- _Material provided_

:::

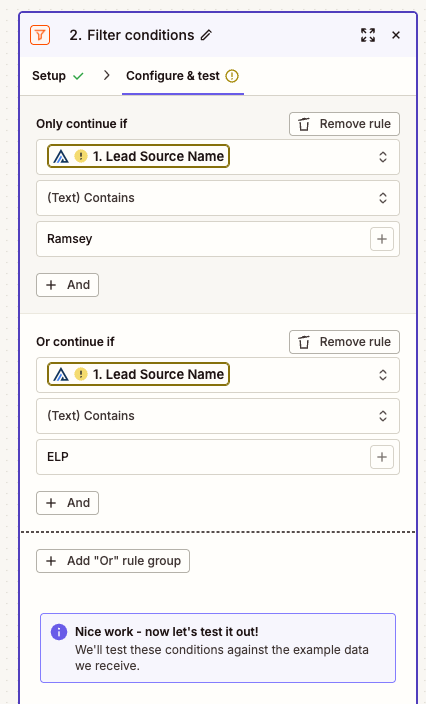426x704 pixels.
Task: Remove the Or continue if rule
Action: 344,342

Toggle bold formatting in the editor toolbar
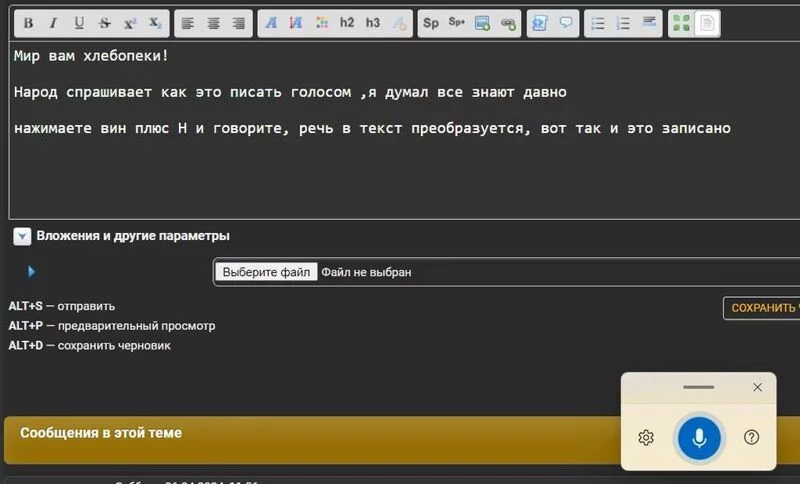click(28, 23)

:::

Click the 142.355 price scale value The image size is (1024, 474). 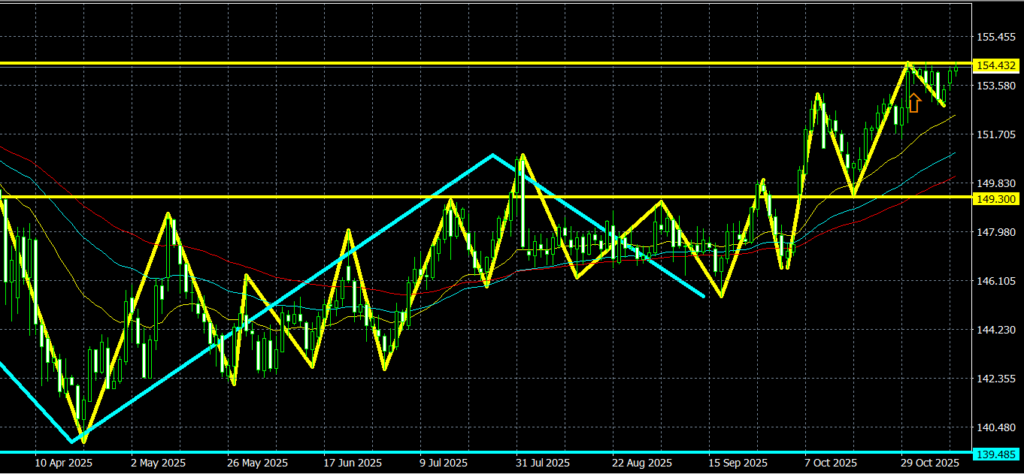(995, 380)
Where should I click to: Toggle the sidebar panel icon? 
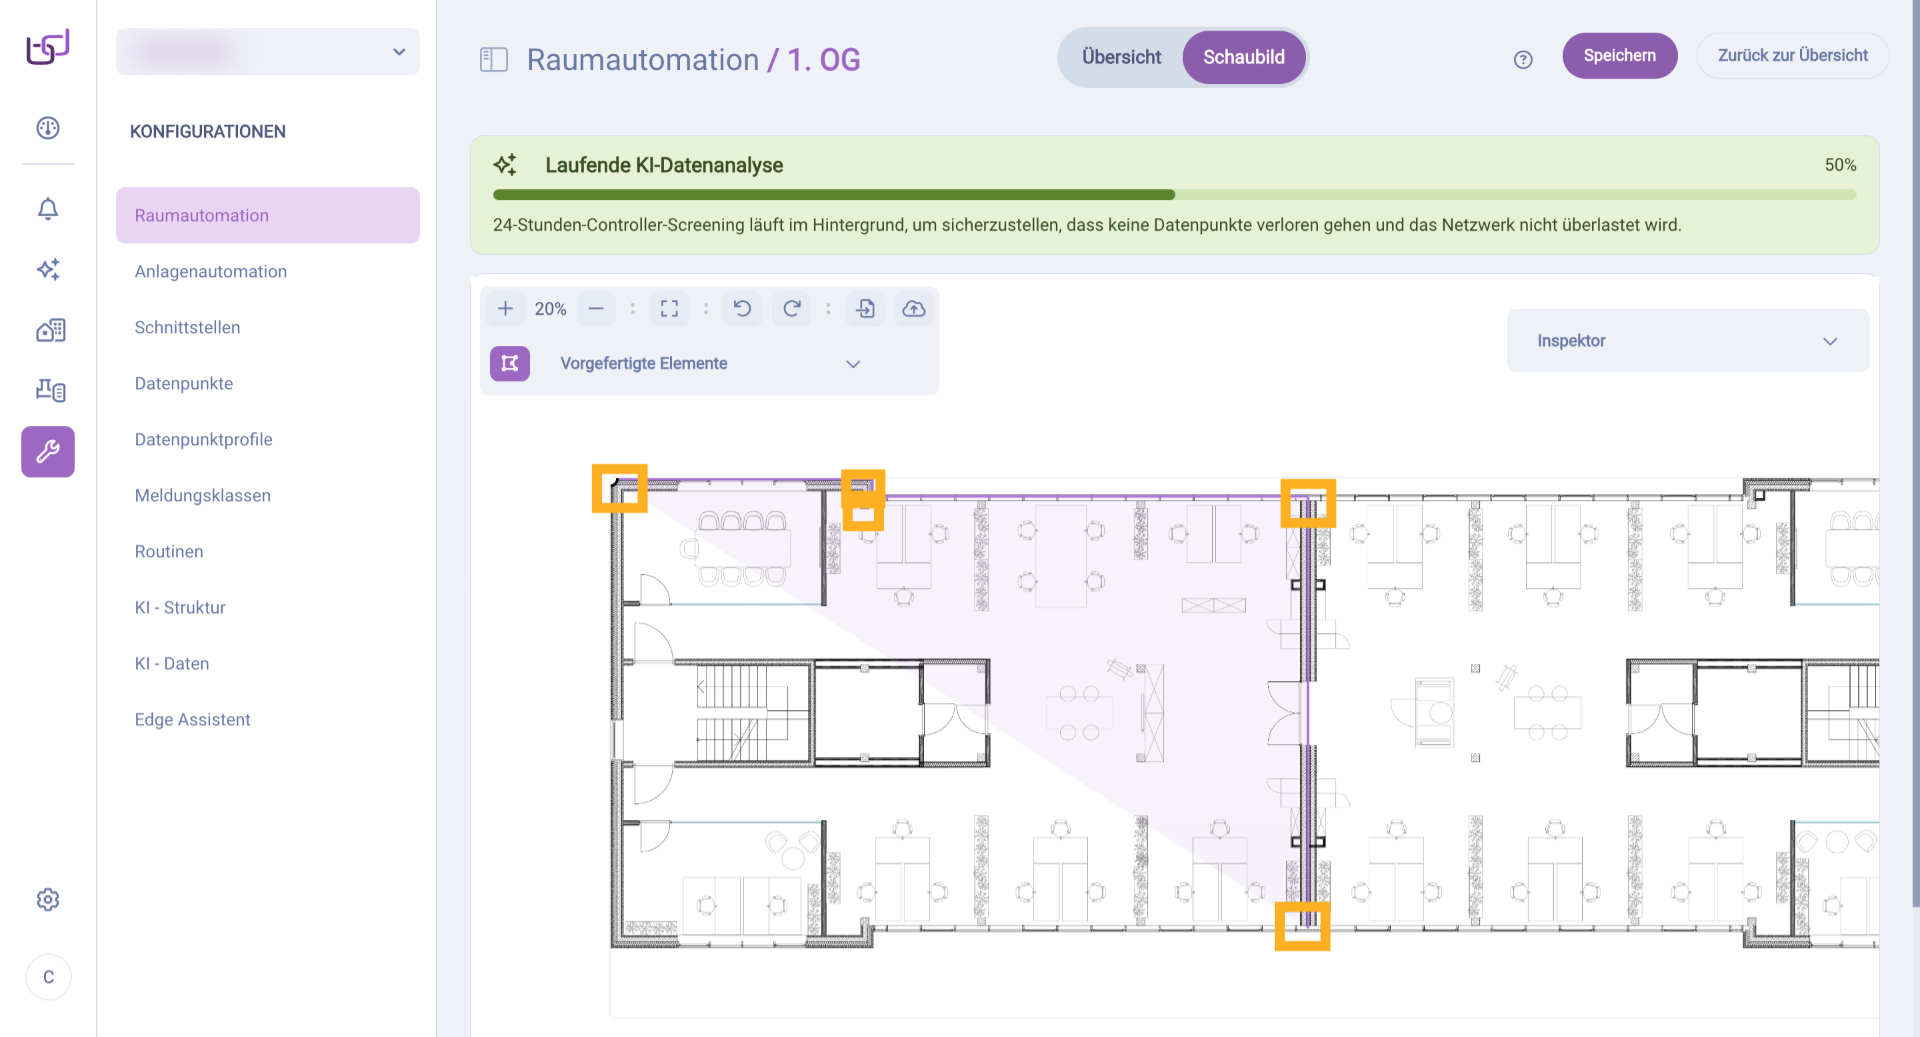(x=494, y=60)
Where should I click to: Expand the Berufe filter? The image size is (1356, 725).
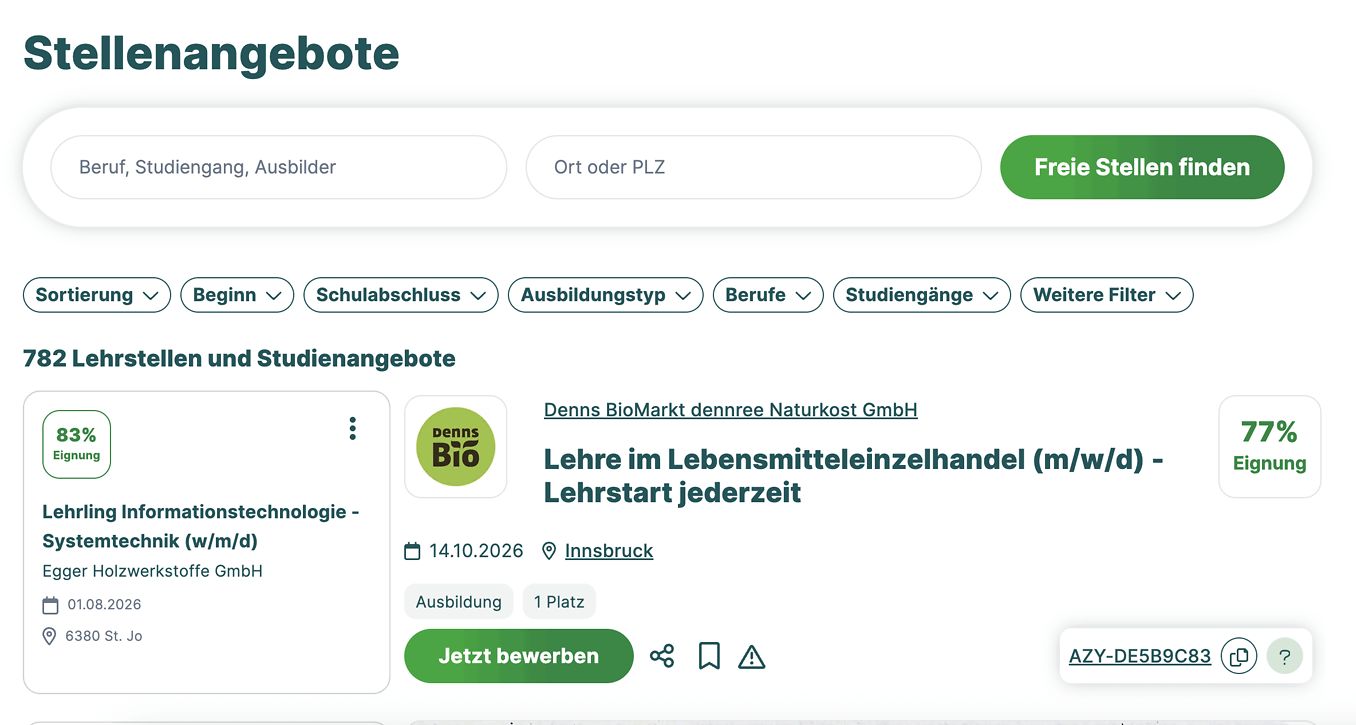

:::

- _Work request_
For this exercise, please set down exactly the lines of the listing above from the line with "Where should I click to: Toggle" up to and including the line with "Where should I click to: Expand", and no pictures.

- _Answer below_
Where should I click to: Toggle the sidebar panel icon? 
(x=494, y=60)
Where should I click to: Expand the Berufe filter? The image size is (1356, 725).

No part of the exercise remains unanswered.